I moved onto the Up Lace when I "graduated" from a beginner climber in my trusty Tarantulas to intermediate and outdoors.
Went with friends bouldering outside for my first time and clawed my way up for first two days then went into Outside to get a better shoe ( TBF the tarantula's were very worn at this point and went off for a resole a month or so later) and these were the first pair recommend.
Played around on them in test area for and then tried on a few more different pairs but kept coming back to the Up.
In the end bought the Up and never looked back. Still love my tarantulas for warm up and smeering but when I need the confidence to edge or think "right this is it" I out these one and rock on.
Also they do get a few looks when putting them on at local bouldering centres and you can give the "yeah, these are the real love lettet to climbing jobs since 5:10 sold out".
Just had some Up Moccs delivered. Unfortunately not the best fit and will be returned.

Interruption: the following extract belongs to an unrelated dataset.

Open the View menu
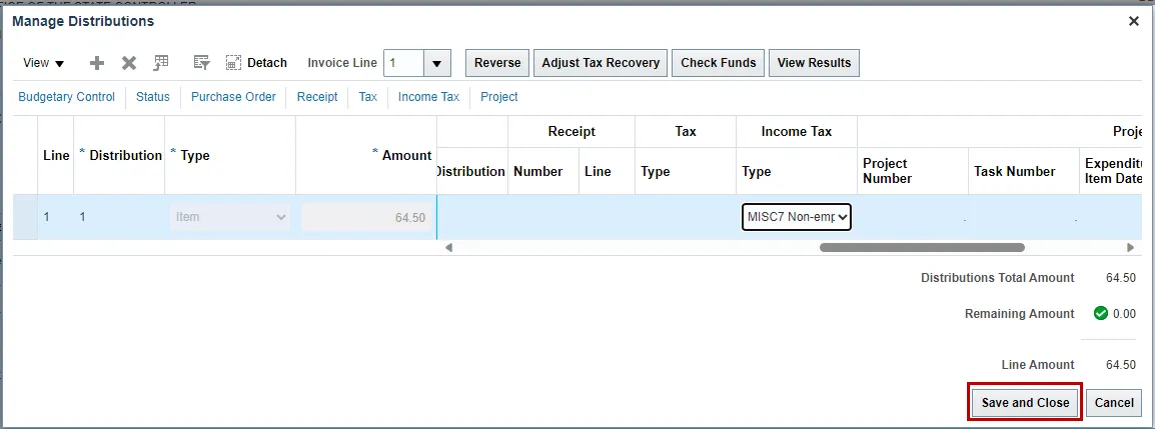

The quality of material and build looks really good, definitely look at again, preferably in a shop.
I'd just echo what has been said above, I'm on my second pairs of lace UP's a brilliant replacement for the Anasazi not as stiff as the blanco's which is a shame as the old ones were pretty much the ultimate limestone shoes imho, probably similar to the pinks maybe a touch stiffer?
Can you comment on what made them a bad fit, please? Presume you have had 5.10 moccasyms before?
> Lace ups
> Used on grit and knock 5.10 out of the park. Comfy and precise with brilliant stickability
I tried a few options and this is what I went for in the end. I've only managed one night on the wall since, but all good so far - more comfortable than the Katanas anyway!
No, I've had a good fit with pre - Adidas 5.10 Anazi VCS.
I've got a long 2nd & 3rd (middle) toe, probably due to a small degree of asymmetry the 2nd toe was painfully buckled and not confident of stretching sufficiently, unlike original Ninjas or Cobras.